ReviewGraph: From Text to Insight
In the closing talk, ReviewGraph – Using Knowledge Graphs to Predict Customer Satisfaction, Lifeng Han presented an applied research perspective on context-aware AI. He introduced ReviewGraph, a framework that converts customer reviews from unstructured text into relational knowledge graphs enriched with sentiment information. Rather than treating words as isolated tokens, the model captures relationships between entities—such as services, facilities, and experiences—and links them to positive or negative sentiment.
According to Han, the meaning of a review does not reside in individual words but in how concepts relate to one another within a specific context. Traditional natural language processing approaches often miss this relational layer. By explicitly modeling it, ReviewGraph produces a richer and more interpretable representation of customer feedback.
Using a subset of TripAdvisor data, Han demonstrated that this graph-based approach can match or even outperform large language models in prediction accuracy, while requiring significantly less computational power. The benefits extend beyond efficiency. Because predictions are grounded in explicit graph structures, results can be inspected and visualized. Instead of a black box, Han described the goal as a “glass box,” where users can see which relationships and sentiments actually drive the outcome.

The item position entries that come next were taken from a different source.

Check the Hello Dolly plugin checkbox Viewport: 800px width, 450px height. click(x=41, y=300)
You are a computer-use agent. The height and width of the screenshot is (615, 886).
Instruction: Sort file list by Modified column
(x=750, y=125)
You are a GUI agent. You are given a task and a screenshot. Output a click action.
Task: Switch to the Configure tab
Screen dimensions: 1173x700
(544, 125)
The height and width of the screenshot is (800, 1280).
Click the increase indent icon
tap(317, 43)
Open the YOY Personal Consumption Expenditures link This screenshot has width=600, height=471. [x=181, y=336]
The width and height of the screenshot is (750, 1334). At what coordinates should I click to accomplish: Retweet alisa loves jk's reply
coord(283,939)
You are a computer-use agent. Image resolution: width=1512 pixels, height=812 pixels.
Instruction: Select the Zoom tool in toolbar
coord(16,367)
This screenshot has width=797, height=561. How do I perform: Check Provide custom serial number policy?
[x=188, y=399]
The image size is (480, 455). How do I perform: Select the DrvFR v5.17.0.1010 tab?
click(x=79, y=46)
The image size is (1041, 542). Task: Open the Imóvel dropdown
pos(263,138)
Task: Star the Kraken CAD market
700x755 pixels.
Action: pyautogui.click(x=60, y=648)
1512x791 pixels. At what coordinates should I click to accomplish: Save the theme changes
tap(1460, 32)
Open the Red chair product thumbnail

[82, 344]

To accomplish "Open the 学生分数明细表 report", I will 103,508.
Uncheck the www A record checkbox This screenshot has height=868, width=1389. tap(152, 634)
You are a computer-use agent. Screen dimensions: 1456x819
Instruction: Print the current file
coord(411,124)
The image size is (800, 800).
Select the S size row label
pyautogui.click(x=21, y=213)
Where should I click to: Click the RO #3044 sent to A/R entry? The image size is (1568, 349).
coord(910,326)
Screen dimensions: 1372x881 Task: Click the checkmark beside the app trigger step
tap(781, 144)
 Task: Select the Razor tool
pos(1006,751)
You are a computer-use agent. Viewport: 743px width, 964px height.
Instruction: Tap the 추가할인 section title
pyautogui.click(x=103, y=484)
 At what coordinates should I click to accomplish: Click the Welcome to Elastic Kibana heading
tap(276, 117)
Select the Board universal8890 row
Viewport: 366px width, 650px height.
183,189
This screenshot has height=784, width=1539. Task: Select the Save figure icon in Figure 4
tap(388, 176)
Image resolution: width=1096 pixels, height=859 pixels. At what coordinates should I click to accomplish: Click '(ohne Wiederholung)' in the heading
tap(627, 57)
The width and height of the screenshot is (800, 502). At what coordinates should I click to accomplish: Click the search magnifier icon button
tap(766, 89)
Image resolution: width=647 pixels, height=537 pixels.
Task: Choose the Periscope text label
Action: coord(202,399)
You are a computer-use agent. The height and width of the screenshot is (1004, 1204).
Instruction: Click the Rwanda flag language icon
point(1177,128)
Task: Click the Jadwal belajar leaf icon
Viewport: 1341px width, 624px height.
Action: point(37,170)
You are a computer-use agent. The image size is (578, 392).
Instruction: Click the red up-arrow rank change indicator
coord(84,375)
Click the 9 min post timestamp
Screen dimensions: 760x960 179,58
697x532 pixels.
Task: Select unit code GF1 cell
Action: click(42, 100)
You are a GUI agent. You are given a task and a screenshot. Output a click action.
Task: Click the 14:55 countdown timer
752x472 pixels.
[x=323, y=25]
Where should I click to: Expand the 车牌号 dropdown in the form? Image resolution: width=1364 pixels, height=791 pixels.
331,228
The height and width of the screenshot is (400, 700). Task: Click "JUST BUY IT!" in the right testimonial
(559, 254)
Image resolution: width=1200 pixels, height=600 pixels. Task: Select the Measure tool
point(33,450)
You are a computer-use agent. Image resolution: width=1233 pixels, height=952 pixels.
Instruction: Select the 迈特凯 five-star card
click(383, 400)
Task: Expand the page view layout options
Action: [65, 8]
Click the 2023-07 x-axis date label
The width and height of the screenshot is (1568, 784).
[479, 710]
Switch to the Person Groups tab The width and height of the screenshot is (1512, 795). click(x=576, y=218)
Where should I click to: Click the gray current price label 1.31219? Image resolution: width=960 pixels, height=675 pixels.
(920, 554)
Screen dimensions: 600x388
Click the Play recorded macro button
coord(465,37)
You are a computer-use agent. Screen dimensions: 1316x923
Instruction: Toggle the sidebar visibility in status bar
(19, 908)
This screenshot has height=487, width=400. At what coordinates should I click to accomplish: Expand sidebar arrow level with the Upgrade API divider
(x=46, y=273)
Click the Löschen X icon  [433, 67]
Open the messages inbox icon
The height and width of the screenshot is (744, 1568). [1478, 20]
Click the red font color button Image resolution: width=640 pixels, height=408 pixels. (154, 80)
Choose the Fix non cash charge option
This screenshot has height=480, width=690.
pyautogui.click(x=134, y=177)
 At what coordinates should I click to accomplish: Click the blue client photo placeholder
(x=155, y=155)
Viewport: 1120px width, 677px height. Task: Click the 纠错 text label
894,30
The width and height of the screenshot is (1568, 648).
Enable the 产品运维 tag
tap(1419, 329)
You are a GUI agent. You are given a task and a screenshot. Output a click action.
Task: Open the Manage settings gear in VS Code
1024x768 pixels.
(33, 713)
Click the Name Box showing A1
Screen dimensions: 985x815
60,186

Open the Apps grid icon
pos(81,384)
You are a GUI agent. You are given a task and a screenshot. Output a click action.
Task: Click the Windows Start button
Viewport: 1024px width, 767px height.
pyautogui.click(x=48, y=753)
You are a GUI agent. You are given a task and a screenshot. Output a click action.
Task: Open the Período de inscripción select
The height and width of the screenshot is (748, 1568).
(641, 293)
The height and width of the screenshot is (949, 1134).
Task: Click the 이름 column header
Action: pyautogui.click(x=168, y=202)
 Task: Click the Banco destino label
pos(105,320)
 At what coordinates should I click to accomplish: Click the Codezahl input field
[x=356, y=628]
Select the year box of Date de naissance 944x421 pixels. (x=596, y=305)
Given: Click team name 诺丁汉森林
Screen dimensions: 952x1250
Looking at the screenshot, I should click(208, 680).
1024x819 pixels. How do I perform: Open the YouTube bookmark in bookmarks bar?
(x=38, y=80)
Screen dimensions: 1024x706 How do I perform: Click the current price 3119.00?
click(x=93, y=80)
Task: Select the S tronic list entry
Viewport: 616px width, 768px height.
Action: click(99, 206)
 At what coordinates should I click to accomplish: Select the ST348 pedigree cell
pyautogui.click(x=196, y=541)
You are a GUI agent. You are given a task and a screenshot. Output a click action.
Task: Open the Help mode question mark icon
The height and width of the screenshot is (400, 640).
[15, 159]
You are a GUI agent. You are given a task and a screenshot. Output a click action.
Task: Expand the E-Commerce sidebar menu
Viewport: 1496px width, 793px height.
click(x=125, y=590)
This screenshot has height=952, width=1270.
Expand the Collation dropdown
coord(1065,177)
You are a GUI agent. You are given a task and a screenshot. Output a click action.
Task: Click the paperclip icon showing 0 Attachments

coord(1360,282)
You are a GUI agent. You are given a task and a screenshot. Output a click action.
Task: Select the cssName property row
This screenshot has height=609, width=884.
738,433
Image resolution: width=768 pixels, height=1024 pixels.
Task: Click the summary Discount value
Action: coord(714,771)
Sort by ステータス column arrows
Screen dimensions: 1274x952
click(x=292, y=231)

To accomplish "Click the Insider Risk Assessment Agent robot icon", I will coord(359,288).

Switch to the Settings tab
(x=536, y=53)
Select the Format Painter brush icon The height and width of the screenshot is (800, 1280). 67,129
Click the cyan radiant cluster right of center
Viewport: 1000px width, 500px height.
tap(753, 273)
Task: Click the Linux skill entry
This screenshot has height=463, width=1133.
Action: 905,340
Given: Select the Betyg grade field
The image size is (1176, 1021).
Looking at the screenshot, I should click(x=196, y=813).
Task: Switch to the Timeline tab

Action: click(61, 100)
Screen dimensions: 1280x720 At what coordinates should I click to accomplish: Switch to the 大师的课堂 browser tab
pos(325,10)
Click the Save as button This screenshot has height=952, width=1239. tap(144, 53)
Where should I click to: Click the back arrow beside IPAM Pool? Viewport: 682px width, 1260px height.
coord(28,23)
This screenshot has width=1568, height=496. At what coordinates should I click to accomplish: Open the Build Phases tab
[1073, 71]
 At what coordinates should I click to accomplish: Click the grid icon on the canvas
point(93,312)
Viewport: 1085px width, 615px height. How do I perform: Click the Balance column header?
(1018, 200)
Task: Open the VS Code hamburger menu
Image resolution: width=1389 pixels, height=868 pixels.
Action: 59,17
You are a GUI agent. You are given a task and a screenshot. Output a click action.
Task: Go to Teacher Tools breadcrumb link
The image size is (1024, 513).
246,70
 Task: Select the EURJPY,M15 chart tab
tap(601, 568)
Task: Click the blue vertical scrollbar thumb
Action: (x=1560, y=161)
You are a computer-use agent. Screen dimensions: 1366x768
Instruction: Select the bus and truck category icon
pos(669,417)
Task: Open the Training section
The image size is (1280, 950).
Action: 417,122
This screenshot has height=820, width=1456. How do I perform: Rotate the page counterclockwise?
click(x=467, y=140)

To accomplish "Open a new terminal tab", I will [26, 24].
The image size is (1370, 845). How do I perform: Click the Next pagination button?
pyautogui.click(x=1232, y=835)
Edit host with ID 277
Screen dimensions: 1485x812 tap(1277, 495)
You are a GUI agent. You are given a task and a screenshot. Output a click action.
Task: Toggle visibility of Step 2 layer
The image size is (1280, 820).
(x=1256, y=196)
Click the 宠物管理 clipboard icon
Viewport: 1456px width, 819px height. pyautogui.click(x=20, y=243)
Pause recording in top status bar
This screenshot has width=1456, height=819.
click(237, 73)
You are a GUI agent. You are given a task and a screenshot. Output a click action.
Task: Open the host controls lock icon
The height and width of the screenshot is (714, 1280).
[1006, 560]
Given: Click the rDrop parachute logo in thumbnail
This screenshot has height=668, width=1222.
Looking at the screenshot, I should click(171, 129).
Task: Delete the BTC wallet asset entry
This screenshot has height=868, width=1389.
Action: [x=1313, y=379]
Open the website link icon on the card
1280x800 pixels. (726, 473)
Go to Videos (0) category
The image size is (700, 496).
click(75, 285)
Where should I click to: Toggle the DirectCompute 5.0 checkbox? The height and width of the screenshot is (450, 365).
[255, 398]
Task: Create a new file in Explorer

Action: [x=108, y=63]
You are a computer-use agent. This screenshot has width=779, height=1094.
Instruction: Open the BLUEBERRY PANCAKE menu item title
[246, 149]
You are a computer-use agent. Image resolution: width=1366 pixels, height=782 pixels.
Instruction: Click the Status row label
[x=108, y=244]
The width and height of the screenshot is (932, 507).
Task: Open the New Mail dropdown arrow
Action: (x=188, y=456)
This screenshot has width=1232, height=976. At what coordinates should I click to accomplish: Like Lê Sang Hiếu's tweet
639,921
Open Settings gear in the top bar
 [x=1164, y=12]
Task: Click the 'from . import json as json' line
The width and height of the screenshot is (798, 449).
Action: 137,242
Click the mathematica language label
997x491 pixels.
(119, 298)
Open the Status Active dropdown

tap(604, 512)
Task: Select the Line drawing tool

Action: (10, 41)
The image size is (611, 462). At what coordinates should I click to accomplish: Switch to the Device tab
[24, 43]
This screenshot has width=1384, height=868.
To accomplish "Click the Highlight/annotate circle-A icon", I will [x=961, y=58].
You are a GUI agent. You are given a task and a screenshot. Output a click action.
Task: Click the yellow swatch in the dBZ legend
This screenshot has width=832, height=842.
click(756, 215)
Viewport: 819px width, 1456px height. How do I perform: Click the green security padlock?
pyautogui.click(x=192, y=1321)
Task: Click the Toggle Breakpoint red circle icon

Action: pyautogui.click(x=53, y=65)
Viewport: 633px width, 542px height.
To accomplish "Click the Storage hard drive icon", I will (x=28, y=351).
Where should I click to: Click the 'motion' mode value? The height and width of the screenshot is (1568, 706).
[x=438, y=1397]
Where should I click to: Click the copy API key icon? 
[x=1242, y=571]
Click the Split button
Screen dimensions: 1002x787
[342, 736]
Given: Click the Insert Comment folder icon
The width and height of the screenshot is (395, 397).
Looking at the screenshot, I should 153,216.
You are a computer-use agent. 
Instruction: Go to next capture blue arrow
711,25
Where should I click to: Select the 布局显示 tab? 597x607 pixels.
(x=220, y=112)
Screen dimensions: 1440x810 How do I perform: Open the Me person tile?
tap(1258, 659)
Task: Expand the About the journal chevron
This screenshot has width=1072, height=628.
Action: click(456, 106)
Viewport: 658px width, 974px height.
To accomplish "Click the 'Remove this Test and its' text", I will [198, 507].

From Talking AI to Understanding AI
Taken together, the three talks outlined a clear shift in how AI systems are being designed and evaluated. The emphasis is moving away from generic language fluency toward systems that understand domain-specific meaning, respect constraints, and can explain their reasoning. For robotics, industrial automation, and other mission-critical applications, this shift is particularly significant. Context—formalized through knowledge graphs and semantic models—emerges not as an enhancement, but as the foundation that allows AI to move from impressive demonstrations to reliable, operational intelligence.